The US state of Georgia and the post-Soviet Republic of Georgia have more in common than a similar name: allegations of voting irregularities and disinformation campaigns. How is the latter dealing with Russian meddling?
Logging onto their computers in the morning just over a year ago, civil servants and NGO fact-checkers saw an unlikely sight. Over 15,000 Georgian websites had been hacked to display a photo of the disgraced former Georgian President Mikhail Saakashvili with a message: "I'll be back."
The Georgian Foreign Ministry blamed Russia for the cyberattack, likening it to hacks from the August 2008 war.
Russian disinformation campaigns are seen by security experts as following a "4D model:" dismiss the critic, distort the facts, distract from the main issue and dismay the audience.
Russia occupies a fifth of Georgia's land through the proxy states of Abkhazia and South Ossetia. Russia and Georgia may share history and Orthodox Christianity, but since the Rose Revolution in 2003 Georgia has pursued a pro-Western foreign policy, signing an EU Association Agreement and aspiring to join NATO, a policy supported by 75% of the population.
But the Kremlin has still tried to achieve its strategic goals the best way it can: through disinformation, targeting Georgia's neighbors or partners and promoting extremist groups within Georgian society.
The tactic of taking images and videos out of context to target certain groups is a widely used approach
Russia's goal, according to Batu Kutelia, the deputy chairman of the Atlantic Council of Georgia, is "to prove that liberal democracy is impossible to have." Rather than simply promoting pro-Russian propaganda, the goal is to make multicultural Western countries look weak and therefore less attractive partners for Georgia.

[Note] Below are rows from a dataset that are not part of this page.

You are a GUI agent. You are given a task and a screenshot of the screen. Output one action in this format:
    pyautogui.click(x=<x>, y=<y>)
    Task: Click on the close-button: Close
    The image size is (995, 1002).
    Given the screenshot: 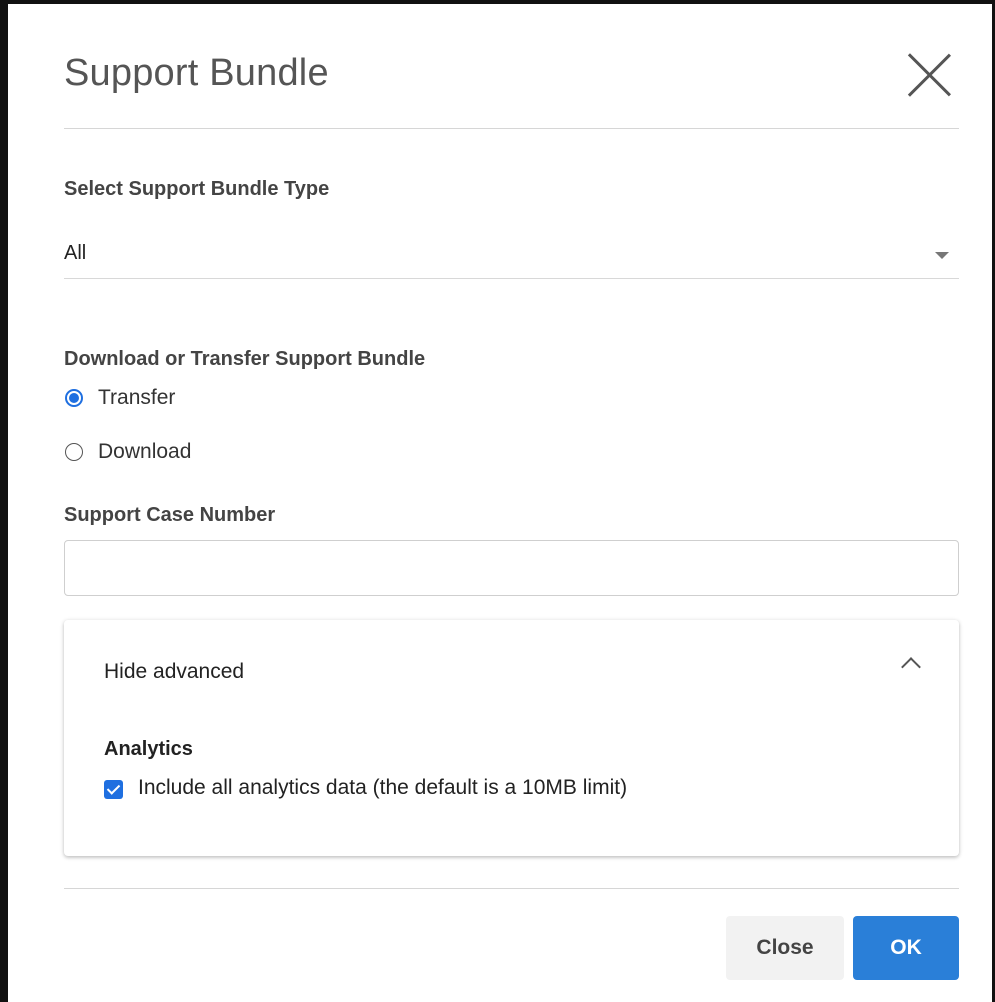 What is the action you would take?
    pyautogui.click(x=785, y=948)
    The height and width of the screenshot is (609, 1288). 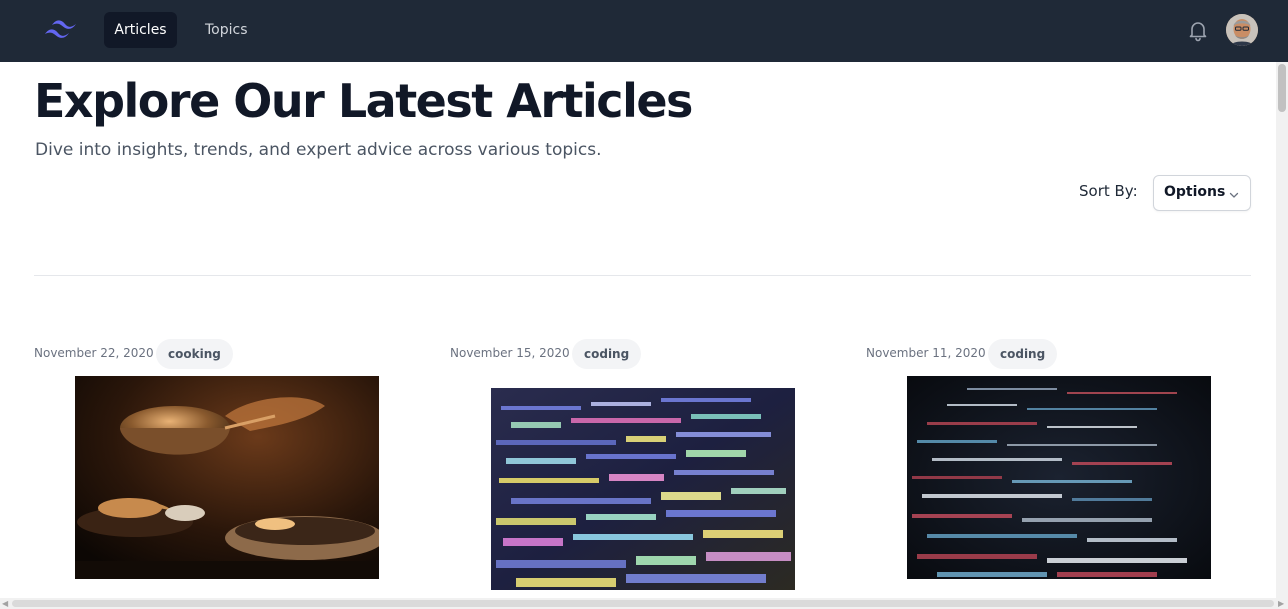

European countries, particularly those with large immigrant or refugee populations, are portrayed through fake news as violent and lawless. A video of protesters in Algeria shared on Georgian Facebook was titled in Russian "Germany: Police got stuck in the Muslim Quarter."
Another example came in September, with a faked letter from the European Commission thanking the Georgian president for hosting a non-existent refugee camp.
The tactic of taking images and videos out of context, often to vilify Muslims and migrants, is common. Another post from a Facebook page calling itself You Are Georgia showed badly beaten women, claiming they were British victims of violence by migrants. But reverse image searches established that none of the women portrayed had been attacked by migrants; most of them were victims of domestic violence.
How does Russia get stories like this out there? Election monitors of the NGO International Society for Fair Elections and Democracy (ISFED) discovered a coordinated network of 11 disguised Facebook pages with 762,832 subscribers. Most of them shared seemingly-harmless "clickbait" content about animals or personality quizzes, but which ISFED say "aim to cultivate trust of citizens toward Kremlin-supported news agencies, to lower their guard, or collect their information."
Sputnik articles were also regularly shared by a network of 26 anonymous accounts in local Facebook groups.
The Kremlin does not just broadcast fake news into Georgia, it also supports local Georgian groups who further their interests. The largest nationalist anti-liberal groups Georgian March and the Alliance of Patriots have Facebook pages administrated from within Russia, according to ISFED research. An investigation by the London-based Dossier Center alleges that the Alliance of Patriots, which openly promotes rapprochement with Russia, received $8 million (€6.7 million) in electoral funding directly from Moscow. The former Georgian ambassador to the United States, Vasil Sikarulidze, told DW that Russia has a long history of "capitalizing on already existing differences within society," which is easierto take advantage of in a young democracy like Georgia.
These groups create a narrative that Georgia's other neighbors are causing problems, inciting Islamophobia, xenophobia and anti-Turkish sentiment, particularly in the border region of Adjara. A billboard put up by the Alliance of Patriots implied that the region was soon to be under Turkish occupation. Outcry from across the political spectrum and a legal challenge led to the billboard being taken down.
Fake news was also spread that Georgians in Istanbul had been attacked by Turkish nationalists. Using open-source intelligence, the Atlantic Council's researchers geo-located the street shown in the article and confirmed no Georgians had been involved in an attack. The disinformation was traced back to a Georgian March activist.
So what drives Russia's attack on democracy? According to the Atlantic Council's Batu Kutelia, the "Russian authoritarian state thinks it has an advantage over liberal democracy — autocracies are more stable so they are able to do more long-term planning."
The best way to defend against information warfare, he said, is by "strengthening emerging democracies."